Constipation does not directly cause UTIs. But it can increase the risk of developing a UTI, especially in children.
“Generally, we do not consider constipation to be a primary cause of UTI,” said Dr. Avinash Ketwaroo, gastroenterologist and associate professor of medicine at Yale School of Medicine in Connecticut.
“But a colon [swollen] due to constipation could affect urinary flow by compressing the bladder and leading to increased urinary frequency,” he said.
When you are constipated, stool accumulates in the colon and rectal area. This eventually exerts pressure on the bladder because the colon and bladder are near each other inside the body. This pressure can block the normal flow of urine, leading to urinary retention. When urine stays longer in the bladder than necessary, it has a higher chance of becoming contaminated with bacteria, leading to a UTI.
Constipation can have other effects on your urinary system. Some of these effects can mimic the symptoms of a UTI. Let’s take a closer look.
Constipation can cause spasms in the urinary tract. Bladder spasms are a common symptom of a UTI. Here’s how they happen with constipation:
When the rectum gets full of stool, it presses against the bladder.
This makes it harder for urine to leave the bladder, and it also stretches the bladder.
The urinary system will naturally push harder against this force to get urine out of the bladder.
This can lead to painful bladder spasms during urination.
The overstretched bladder can also spasm as it tries to get back to its natural shape after you pee. People might think these spasms are a sign they are developing a UTI. But, in fact, it’s the constipation that’s causing their pain.

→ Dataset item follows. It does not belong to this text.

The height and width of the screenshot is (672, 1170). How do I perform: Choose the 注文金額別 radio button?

Constipation can affect the pelvic floor muscles in several ways. The pelvic floor muscles stabilize the organs that sit in the pelvis, including the:
Bladder and urethra
Anus and rectum
Uterus and vagina
Prostate
The pelvic floor muscles also help control the openings (sphincters) from where urine and stool come out. Constipation puts extra pressure on your anal and urinary sphincters. That means when you’re constipated, the pelvic floor muscles have to work harder at all times to squeeze shut the sphincters. So, when it’s time to actually go to the bathroom, the muscles can have a harder time relaxing all the way.

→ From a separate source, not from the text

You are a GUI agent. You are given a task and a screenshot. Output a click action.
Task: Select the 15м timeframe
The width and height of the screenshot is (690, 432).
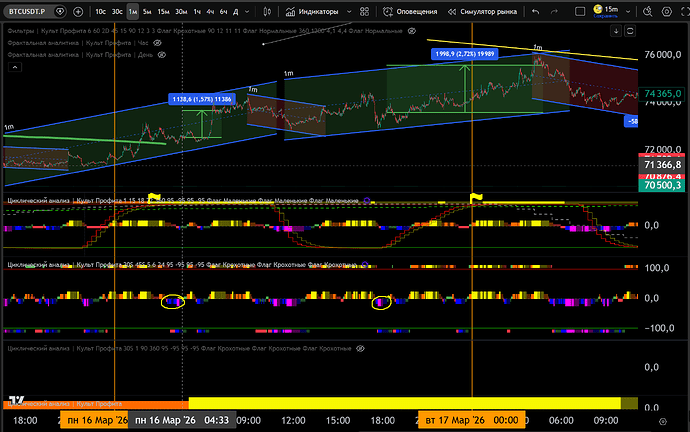(163, 12)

This can cause several UTI-like symptoms, including a feeling of incomplete bladder emptying. Over time, the extra pressure from constipation can weaken your pelvic floor muscles. This can lead to UTI symptoms like urinary frequency, urgency, and dribbling.
Maybe. It’s not clear whether treating constipation can stop future UTIs in adults. It’s also not clear whether treating constipation will help ease urinary symptoms once they start. But there is evidence that treating constipation may lower a child’s risk of developing UTIs in the future.
In general, though, it’s still a good idea to treat constipation and maintain a regular stooling pattern. And experts recommend treating constipation in children, especially if they have bowel and bladder dysfunction.
There are two phases of treating constipation: the “clean-out” phase and the maintenance phase.
During the clean-out phase, people empty their bowels. People always need medication during this phase, and it can take up to a week to entirely clean the bowels of stool.
Polyethylene glycol 3350 (Miralax) is a common medication for this phase. It is effective, with minimal side effects.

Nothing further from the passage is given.